▸ **Given problem**
In the sentiment-analysis notebook below, reproduce the text word for word from "Use the [newsapi](https://newsapi.org/)" to "highest positive score?".

▸ **Source**
+++

# Unit 12 - Tales from the Crypto

---


## 1. Sentiment Analysis

Use the [newsapi](https://newsapi.org/) to pull the latest news articles for Bitcoin and Ethereum and create a DataFrame of sentiment scores for each coin.

Use descriptive statistics to answer the following questions:
1. Which coin had the highest mean positive score?
2. Which coin had the highest negative score?
3. Which coin had the highest positive score?

In [1]:
# Initial imports
import os
import pandas as pd
from dotenv import load_dotenv
import nltk as nltk
nltk.download('vader_lexicon')
from nltk.sentiment.vader import SentimentIntensityAnalyzer
analyzer = SentimentIntensityAnalyzer()
from newsapi.newsapi_client import NewsApiClient

%matplotlib inline

[nltk_data] Downloading package vader_lexicon to
[nltk_data]     C:\Users\yasir\AppData\Roaming\nltk_data...
[nltk_data]   Package vader_lexicon is already up-to-date!


In [20]:
# Read your api key environment variable
api_key = os.getenv("NEWS_API_KEY")

In [23]:
type(api_key)


str

In [24]:
# Create a newsapi client
newsapi = NewsApiClient(api_key=api_key)

In [25]:
# Fetch the Bitcoin news articles
bitcoin_news_articles = newsapi.get_everything(q="bitcoin", language="en")

+++

▸ **Data block**

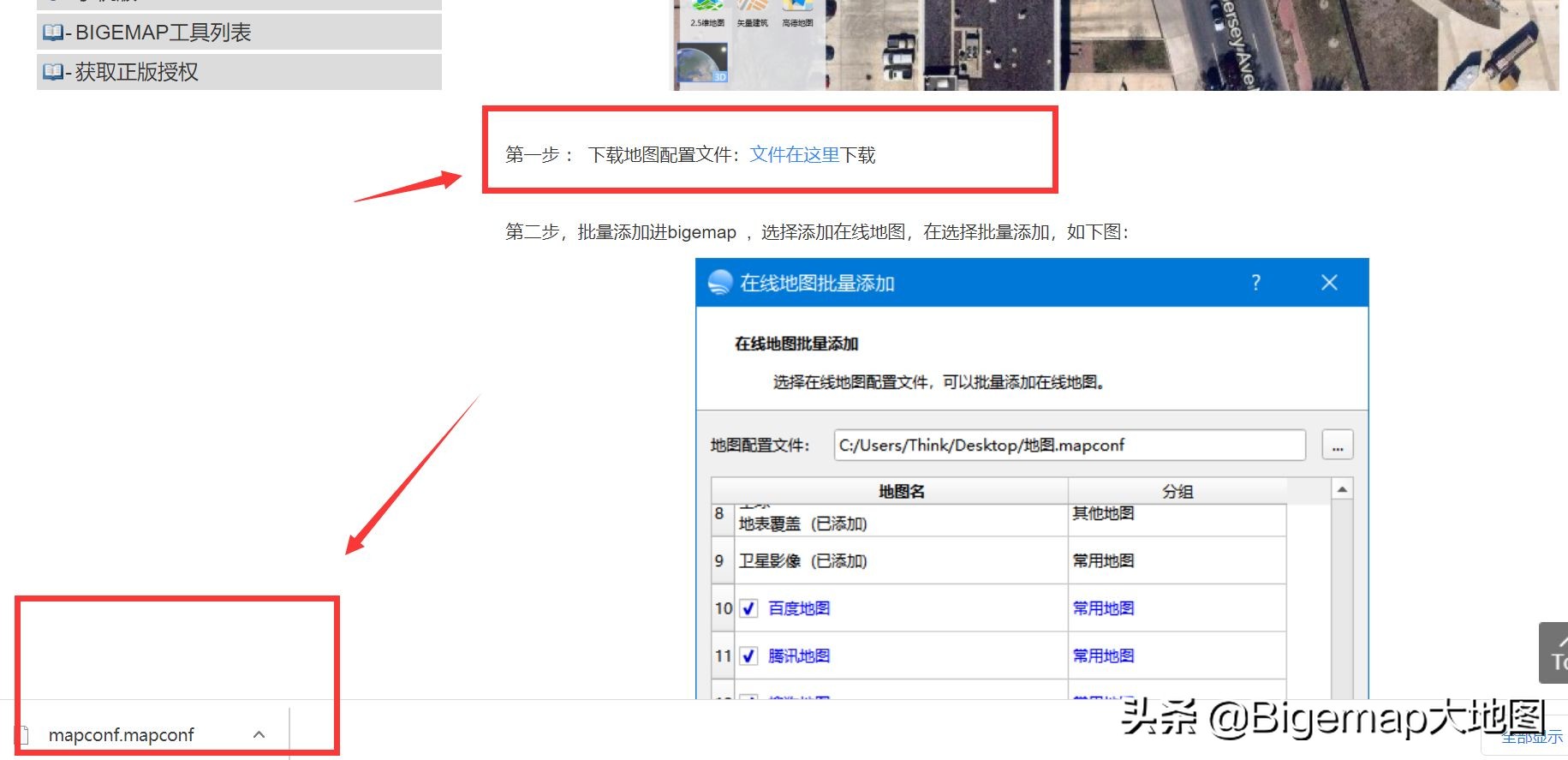Select the 矢量建筑 map icon
The height and width of the screenshot is (760, 1568).
pos(752,9)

+++

▸ **Written answer**
Use the [newsapi](https://newsapi.org/) to pull the latest news articles for Bitcoin and Ethereum and create a DataFrame of sentiment scores for each coin.

Use descriptive statistics to answer the following questions:
1. Which coin had the highest mean positive score?
2. Which coin had the highest negative score?
3. Which coin had the highest positive score?